** DATA SUPPLIED follows **

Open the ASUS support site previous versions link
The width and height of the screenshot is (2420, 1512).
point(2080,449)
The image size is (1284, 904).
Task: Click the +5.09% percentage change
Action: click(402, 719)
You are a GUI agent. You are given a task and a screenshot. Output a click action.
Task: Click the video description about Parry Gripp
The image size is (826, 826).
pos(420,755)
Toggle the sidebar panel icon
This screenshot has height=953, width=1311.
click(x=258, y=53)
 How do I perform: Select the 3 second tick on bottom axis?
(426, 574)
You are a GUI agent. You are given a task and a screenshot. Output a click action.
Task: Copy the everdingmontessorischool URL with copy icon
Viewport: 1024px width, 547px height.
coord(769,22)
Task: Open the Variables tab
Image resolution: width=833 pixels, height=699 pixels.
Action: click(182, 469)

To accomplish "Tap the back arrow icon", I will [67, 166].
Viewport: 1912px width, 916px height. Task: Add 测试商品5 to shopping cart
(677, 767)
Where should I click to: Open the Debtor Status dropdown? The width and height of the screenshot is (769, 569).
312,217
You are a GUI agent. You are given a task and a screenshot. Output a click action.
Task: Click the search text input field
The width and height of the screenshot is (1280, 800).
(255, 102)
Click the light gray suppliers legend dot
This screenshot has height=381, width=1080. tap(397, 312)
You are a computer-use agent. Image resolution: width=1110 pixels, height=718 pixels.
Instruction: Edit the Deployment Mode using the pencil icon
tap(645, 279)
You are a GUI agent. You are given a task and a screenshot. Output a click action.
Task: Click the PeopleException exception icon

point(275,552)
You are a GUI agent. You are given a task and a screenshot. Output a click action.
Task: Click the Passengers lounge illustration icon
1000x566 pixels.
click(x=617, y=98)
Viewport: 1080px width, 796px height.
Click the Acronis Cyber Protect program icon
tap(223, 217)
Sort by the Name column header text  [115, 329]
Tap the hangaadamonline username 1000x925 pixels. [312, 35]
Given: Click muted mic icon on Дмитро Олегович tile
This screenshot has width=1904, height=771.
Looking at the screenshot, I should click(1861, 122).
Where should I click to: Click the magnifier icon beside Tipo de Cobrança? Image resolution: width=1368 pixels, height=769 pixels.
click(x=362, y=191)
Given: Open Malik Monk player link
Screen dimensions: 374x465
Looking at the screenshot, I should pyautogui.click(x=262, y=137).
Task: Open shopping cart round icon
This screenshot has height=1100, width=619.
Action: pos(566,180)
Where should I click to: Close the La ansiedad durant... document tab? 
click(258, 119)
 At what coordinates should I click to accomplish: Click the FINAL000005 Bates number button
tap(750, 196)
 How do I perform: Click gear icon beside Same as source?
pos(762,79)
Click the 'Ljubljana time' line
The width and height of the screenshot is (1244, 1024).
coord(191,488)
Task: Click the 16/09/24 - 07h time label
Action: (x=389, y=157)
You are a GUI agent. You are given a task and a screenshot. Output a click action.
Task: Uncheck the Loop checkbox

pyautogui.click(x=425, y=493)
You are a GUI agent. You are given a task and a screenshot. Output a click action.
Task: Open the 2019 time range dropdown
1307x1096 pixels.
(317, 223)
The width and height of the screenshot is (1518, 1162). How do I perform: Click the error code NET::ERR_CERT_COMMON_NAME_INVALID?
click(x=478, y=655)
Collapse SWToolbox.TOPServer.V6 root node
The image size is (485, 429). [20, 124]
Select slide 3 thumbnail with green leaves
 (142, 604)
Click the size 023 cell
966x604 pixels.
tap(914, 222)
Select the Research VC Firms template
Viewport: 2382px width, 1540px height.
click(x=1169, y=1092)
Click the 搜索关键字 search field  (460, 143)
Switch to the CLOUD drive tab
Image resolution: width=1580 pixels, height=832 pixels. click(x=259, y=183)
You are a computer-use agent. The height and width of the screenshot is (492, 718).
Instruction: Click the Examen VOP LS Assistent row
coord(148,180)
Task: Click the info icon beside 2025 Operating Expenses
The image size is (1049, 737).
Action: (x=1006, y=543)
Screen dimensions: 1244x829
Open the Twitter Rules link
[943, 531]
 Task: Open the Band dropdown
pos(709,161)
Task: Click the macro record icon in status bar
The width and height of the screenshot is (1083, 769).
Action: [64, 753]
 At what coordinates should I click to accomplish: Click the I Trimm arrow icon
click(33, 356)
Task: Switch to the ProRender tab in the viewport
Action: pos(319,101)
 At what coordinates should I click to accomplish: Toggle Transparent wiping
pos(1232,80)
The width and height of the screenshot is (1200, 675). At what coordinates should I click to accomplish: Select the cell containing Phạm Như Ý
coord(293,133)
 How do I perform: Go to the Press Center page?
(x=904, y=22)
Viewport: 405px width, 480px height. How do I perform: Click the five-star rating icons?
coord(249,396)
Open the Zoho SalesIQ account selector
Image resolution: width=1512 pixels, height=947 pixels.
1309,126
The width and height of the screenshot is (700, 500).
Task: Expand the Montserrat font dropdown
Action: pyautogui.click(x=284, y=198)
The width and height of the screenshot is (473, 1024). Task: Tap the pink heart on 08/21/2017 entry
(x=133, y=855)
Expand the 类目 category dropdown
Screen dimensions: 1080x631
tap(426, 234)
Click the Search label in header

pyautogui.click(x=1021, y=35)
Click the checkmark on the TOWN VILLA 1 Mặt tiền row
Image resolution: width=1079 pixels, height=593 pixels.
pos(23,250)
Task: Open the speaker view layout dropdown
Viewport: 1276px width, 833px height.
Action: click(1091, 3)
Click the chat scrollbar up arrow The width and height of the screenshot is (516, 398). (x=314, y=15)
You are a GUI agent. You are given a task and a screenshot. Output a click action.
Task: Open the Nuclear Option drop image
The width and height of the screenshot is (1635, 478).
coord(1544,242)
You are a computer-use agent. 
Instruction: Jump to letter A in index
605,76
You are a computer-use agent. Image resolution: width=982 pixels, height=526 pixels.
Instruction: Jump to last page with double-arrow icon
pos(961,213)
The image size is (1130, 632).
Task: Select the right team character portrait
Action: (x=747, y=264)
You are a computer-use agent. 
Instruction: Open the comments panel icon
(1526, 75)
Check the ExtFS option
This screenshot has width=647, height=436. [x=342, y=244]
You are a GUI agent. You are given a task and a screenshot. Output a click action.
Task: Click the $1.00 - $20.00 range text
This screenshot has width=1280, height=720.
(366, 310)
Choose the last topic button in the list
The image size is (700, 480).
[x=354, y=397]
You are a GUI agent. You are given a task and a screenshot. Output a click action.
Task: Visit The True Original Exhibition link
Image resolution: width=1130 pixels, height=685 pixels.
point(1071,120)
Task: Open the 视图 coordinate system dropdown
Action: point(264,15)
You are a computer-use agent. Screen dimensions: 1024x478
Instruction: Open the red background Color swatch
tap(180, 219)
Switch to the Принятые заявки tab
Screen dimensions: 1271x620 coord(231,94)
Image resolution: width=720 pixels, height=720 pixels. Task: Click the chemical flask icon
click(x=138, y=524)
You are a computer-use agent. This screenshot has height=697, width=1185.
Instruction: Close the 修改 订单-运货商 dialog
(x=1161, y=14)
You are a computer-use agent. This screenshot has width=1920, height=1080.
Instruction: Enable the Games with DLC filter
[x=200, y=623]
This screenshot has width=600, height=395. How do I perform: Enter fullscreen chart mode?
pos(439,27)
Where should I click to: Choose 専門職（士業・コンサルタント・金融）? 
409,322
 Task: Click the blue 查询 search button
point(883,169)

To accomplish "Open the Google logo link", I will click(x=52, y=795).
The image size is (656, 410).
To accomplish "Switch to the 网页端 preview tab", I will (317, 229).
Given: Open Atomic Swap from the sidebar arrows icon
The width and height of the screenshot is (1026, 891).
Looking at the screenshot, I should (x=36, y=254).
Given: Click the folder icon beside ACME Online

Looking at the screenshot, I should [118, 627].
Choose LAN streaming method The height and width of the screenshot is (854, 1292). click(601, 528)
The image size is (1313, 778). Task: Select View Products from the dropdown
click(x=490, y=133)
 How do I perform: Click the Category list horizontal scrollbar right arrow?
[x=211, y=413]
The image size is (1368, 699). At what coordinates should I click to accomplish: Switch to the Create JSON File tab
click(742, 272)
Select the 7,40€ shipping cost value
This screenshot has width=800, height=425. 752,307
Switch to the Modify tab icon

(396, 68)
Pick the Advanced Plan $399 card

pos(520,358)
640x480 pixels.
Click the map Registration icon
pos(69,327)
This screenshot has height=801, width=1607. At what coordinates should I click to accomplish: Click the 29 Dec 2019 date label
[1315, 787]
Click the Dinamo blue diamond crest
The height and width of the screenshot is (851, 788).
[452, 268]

** End of DATA SUPPLIED **

TASK REQUIREMENTS: Look back at the entries above. Retype the line with "Click the Acronis Cyber Protect program icon", the line with "Given: Click muted", and all lines in between.

RESPONSE:
Click the Acronis Cyber Protect program icon
tap(223, 217)
Sort by the Name column header text  [115, 329]
Tap the hangaadamonline username 1000x925 pixels. [312, 35]
Given: Click muted mic icon on Дмитро Олегович tile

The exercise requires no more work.